## Records for the exercise
····················
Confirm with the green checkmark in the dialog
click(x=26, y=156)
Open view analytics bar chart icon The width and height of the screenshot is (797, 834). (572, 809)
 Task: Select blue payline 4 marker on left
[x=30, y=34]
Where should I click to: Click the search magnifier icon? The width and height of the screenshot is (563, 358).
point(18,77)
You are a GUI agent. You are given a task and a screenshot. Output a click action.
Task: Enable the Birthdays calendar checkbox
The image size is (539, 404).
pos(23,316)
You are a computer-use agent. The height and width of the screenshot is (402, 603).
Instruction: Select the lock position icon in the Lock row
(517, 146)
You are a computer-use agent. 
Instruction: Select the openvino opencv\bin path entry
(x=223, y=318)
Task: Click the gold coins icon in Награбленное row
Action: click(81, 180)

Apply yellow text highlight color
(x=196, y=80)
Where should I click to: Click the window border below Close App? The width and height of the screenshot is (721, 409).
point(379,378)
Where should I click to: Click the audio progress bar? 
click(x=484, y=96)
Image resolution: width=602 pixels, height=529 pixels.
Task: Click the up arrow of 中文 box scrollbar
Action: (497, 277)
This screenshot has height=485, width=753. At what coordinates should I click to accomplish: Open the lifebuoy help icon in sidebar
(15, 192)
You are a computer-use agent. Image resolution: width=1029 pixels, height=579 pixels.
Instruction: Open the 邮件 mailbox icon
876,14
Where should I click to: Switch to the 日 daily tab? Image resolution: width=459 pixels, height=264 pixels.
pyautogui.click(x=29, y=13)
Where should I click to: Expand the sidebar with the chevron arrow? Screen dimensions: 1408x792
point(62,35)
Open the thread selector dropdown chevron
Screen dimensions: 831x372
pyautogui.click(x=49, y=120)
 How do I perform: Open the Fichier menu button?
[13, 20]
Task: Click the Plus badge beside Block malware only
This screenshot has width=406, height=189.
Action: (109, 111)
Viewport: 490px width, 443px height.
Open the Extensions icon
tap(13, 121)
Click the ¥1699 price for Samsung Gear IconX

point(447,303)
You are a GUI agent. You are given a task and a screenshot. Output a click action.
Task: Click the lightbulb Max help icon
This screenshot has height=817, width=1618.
····················
## Task
Could you print exactly the lines from the one containing "This screenshot has height=485, width=753." through the last line of the records above?

## Response
This screenshot has height=485, width=753. At what coordinates should I click to accomplish: Open the lifebuoy help icon in sidebar
(15, 192)
You are a computer-use agent. Image resolution: width=1029 pixels, height=579 pixels.
Instruction: Open the 邮件 mailbox icon
876,14
Where should I click to: Switch to the 日 daily tab? Image resolution: width=459 pixels, height=264 pixels.
pyautogui.click(x=29, y=13)
Where should I click to: Expand the sidebar with the chevron arrow? Screen dimensions: 1408x792
point(62,35)
Open the thread selector dropdown chevron
Screen dimensions: 831x372
pyautogui.click(x=49, y=120)
 How do I perform: Open the Fichier menu button?
[13, 20]
Task: Click the Plus badge beside Block malware only
This screenshot has width=406, height=189.
Action: (109, 111)
Viewport: 490px width, 443px height.
Open the Extensions icon
tap(13, 121)
Click the ¥1699 price for Samsung Gear IconX

point(447,303)
You are a GUI agent. You are given a task and a screenshot. Output a click action.
Task: Click the lightbulb Max help icon
This screenshot has height=817, width=1618.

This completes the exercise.